Flash Boys - by Michael Lewis


Flash Boys - by Michael Lewis

Read: 2023-09-07

Recommend: 8/10

One of my students suggested this book to me during a discussion about high-frequency trading. I found it to be an enjoyable read.


Here are some text that I highlighted in the book:

  1. “We would hear how they had this roomful of Indians and Chinese guys. Rarely would you see them on the trading floor. They were called “the Golden Goose.” The bank did not want the Golden Goose distracted, and, when the geese arrived, they had the air of people on leave from some critical mission.

  2. It took 100 milliseconds to blink your eyes; it was hard to believe that a fraction of the blink of an eye could have such vast market consequences.

  3. Ronan could also guess how much money high-frequency traders were making by the trouble they took to conceal how they made it.

  4. high-frequency traders were front-running the orders of ordinary investors.

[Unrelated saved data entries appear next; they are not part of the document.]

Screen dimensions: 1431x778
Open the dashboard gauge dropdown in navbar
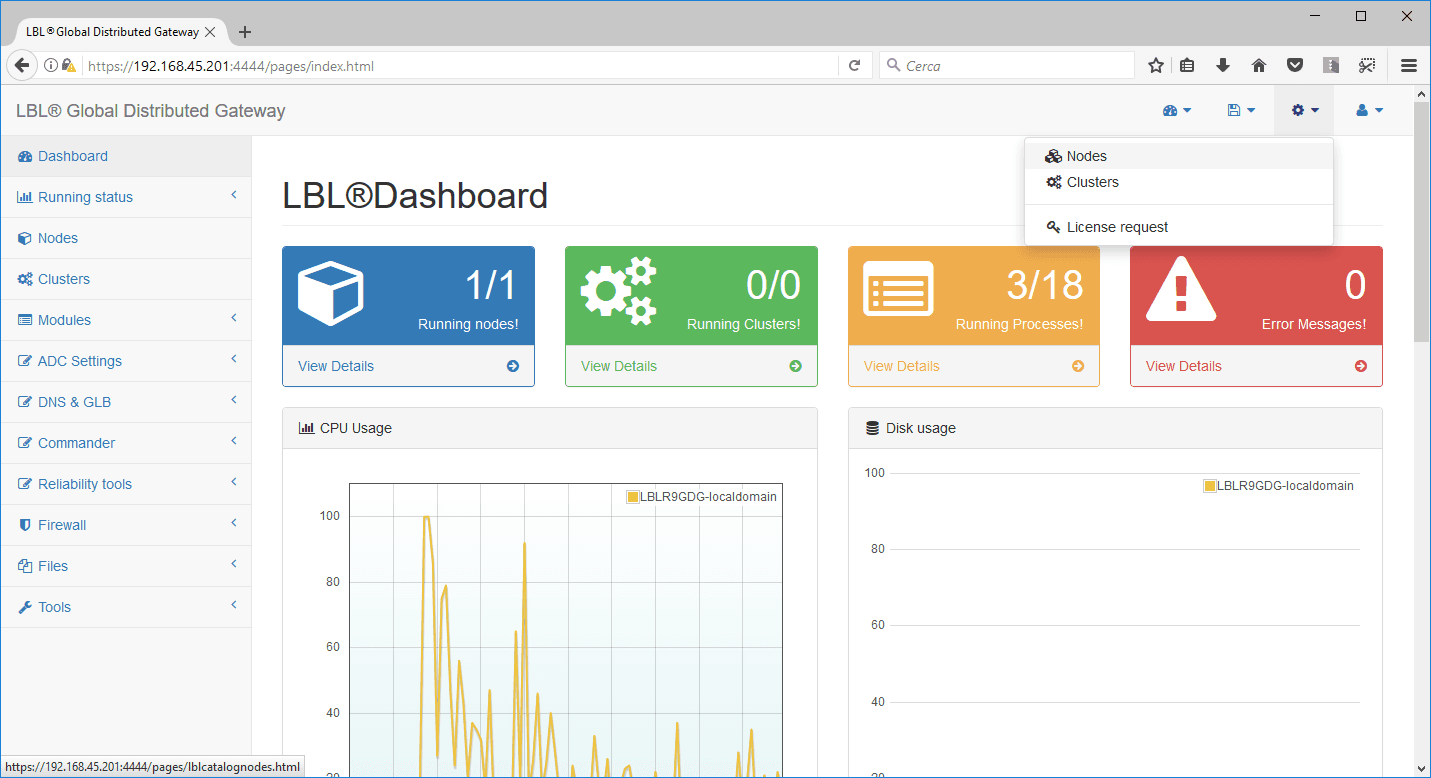coord(1177,111)
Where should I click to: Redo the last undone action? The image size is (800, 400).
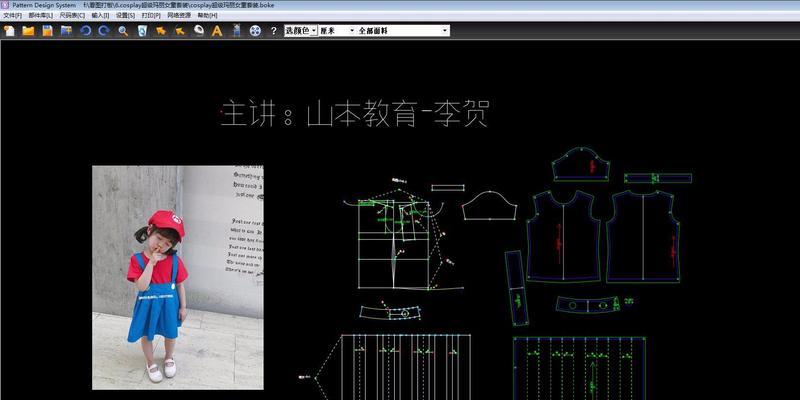click(x=103, y=31)
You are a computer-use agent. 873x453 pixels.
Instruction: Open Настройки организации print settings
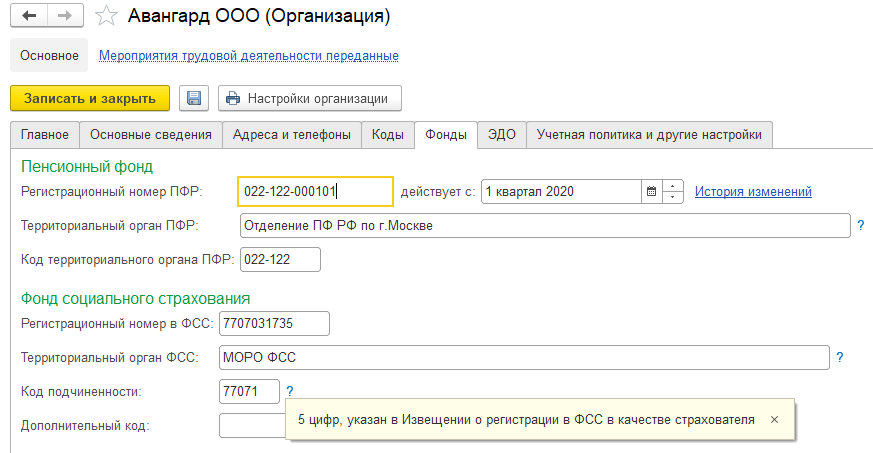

  5. First, there was nothing new about the behavior they were at war with: The U.S. financial markets had always been either corrupt or about to be corrupted. Second, there was zero chance that the problem would be solved by financial regulators; or, rather, the regulators might solve the narrow problem of front-running in the stock market by high-frequency traders, but whatever they did to solve the problem would create yet another opportunity for financial intermediaries to make money at the expense of investors.

  6. For the first time in Wall Street history, the technology existed that eliminated entirely the need for financial intermediaries. Buyers and sellers in the U.S. stock market were now able to connect with each other without any need of a third party. “The way that the technology had evolved gave me the conviction that we had a unique opportunity to solve the problem,” he said. “There was no longer any need for any human intervention.” If they were going to somehow eliminate the Wall Street middlemen who had flourished for centuries, they needed to enlarge the frame of the picture they were creating. “I was so concerned that we were talking about what we were doing as a solution to high-frequency trading,” he said. “It was bigger than that. The goal had to be to eliminate any unnecessary intermediation.”

  7. The fifty or so places on which stocks were traded were all designed by financial intermediaries, for financial intermediaries.

  8. “It’s hard to be forward-thinking when the whole of corporate America is about the next quarter’s earnings,” said Don. “It went from ‘Is this good for the market?’ to ‘Is this bad for the market?’ And then it slides to: ‘Can we get this through the SEC?’ The demon in this part of the story is expediency.”

  9. The Soviet-controlled economy was horrible and complicated but riddled with loopholes. Everything was scarce; everything was also gettable, if you knew how to get it. “We had this system for seventy years,” said Constantine. “People learn to work around the system. The more you cultivate a class of people who know how to work around the system, the more people you will have who know how to do it well. All of the Soviet Union for seventy years were people who are skilled at working around the system.” The population was thus well suited to exploit megatrends in both computers and the United States financial markets.

  10. “slow market arbitrage.” This occurred when a high-frequency trader was able to see the price of a stock change on one exchange, and pick off orders sitting on other exchanges, before the exchanges were able to react.

  11. To a man, they were puzzle solvers, and yet, to each other, they remained unsolved puzzles.

  12. That was just a sampling from a single year of what were usually described as “technical glitches” in the new, automated U.S. stock markets: Collectively, they had experienced twice as many outages in the two years after the flash crash as in the previous ten. The technical glitches were accompanied by equally bewildering irregularities in stock prices.

  13. Clark-Joseph showed how HFT firms were able to predict price moves by using small loss-making stock market orders to glean information from other investors. They then used that information to place much bigger orders, the gains from which more than compensated for the losses.

  14. When things went well, the HFT guys took most of the gains; when things went badly, the HFT guys vanished and the banks took the losses.

  15. The more money to be made gaming the financial markets, the more people would decide they were put on earth to game the financial markets—and create romantic narratives to explain to themselves why a life spent gaming the financial markets is a purposeful life. And then there is maybe the greatest cost of all: Once very smart people are paid huge sums of money to exploit the flaws in the financial system, they have the spectacularly destructive incentive to screw the system up further, or to remain silent as they watch it being screwed up by others.

  16. The cost, in the end, is a tangled-up financial system. Untangling it requires acts of commercial heroism—and even then the fix might not work. There was simply too much more easy money to be made by elites if the system worked badly than if it worked well. The whole culture had to want to change. “We know how to cure this,” as Brad had put it. “It’s just a matter of whether the patient wants to be treated.”